The Ryland Group Inc., on the heels of announcing plans to relocate its corporate headquarters to Southern California from Columbia, said yesterday that its third-quarter earnings and home sales shattered previous high-water marks.

The homebuilder's net income of $18.1 million, or $1.21 per share, nearly doubled its results from the comparable quarter that ended Sept. 30 a year ago.
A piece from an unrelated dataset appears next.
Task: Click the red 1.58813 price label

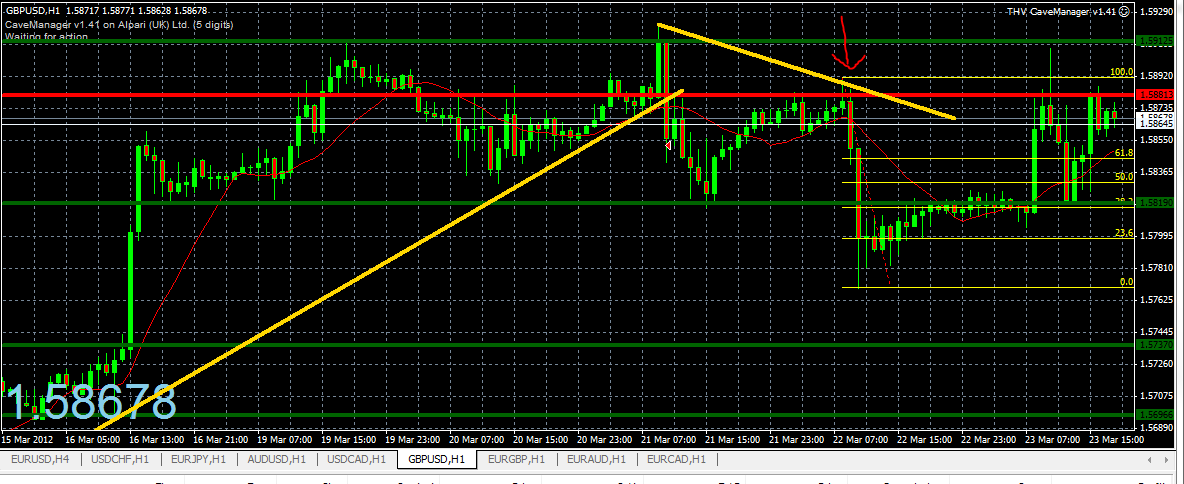Action: 1155,94
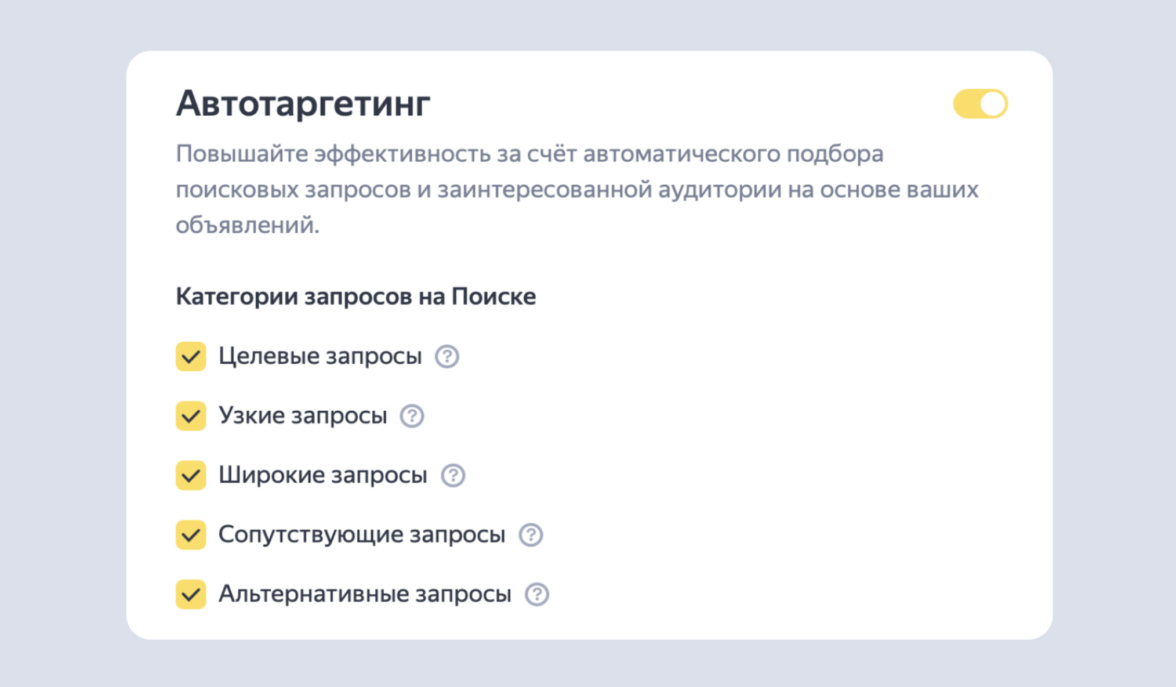Toggle the Сопутствующие запросы checkbox off
The image size is (1176, 687).
pyautogui.click(x=191, y=535)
The company's homebuilding pretax earnings of $35.4 million rose 41 percent compared with the third quarter of 1998. Revenue rose 10 percent to $507.2 million in the quarter.
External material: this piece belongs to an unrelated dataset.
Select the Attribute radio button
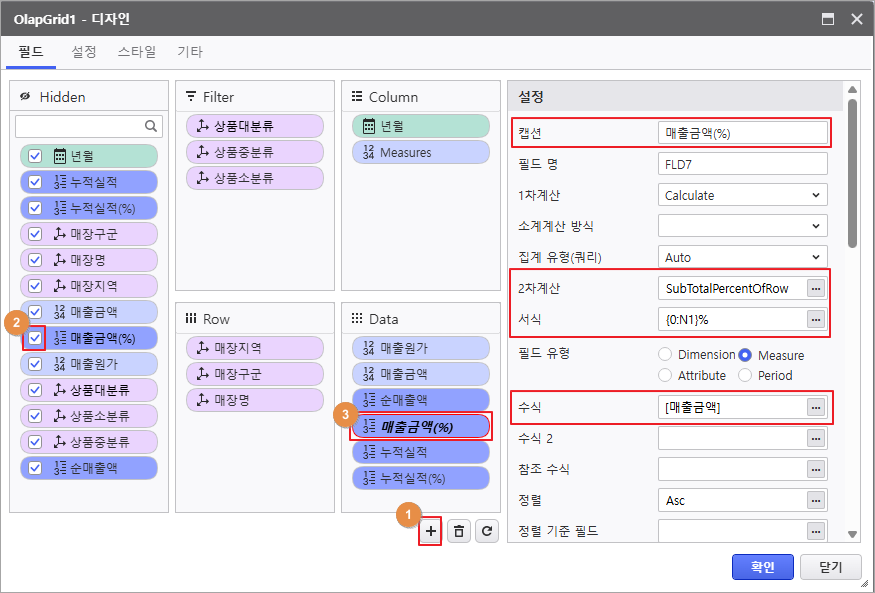This screenshot has height=593, width=875. (665, 375)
Ryland attributed the sharp increases to record closings, new orders and a backlog of sales in the quarter, as well as higher gross profit margins and an improved performance by its financial services division.

"We are proud of our improved earnings, which are the direct result of our focus on growing our core homebuilding business with strategically priced product in our existing markets," said R. Chad Dreier, Ryland's chairman and chief executive officer.

"The strength and momentum of Ryland's strategies as a high-volume homebuilder have resulted in positive earnings, increased margins and higher sales volume and will continue to drive Ryland's performance throughout 1999," Dreier added.

In announcing plans Monday to shift its headquarters and lay off 100 employees by July, Dreier pointed to a need to be closer to its core housing markets in California.

As part of the planned move, Ryland said it would take a non-recurring charge of $2.8 million in the quarter.

Ryland generated record third-quarter closings of 2,624 homes, an 11.1 percent gain from the comparable period a year ago; new orders of 2,250 units in the quarter, a 3.1 percent gain; and a record backlog of 4,396 outstanding contracts carrying a volume of $842 million, increases of 14.7 percent and 14 percent, respectively.

At the same time, Ryland's gross profit margins averaged 17.1 percent, a 5 percent increase and the eighth consecutive quarter of higher margins.

"We will balance risk through geographic diversity, careful land planning and expansion of product lines," Dreier said.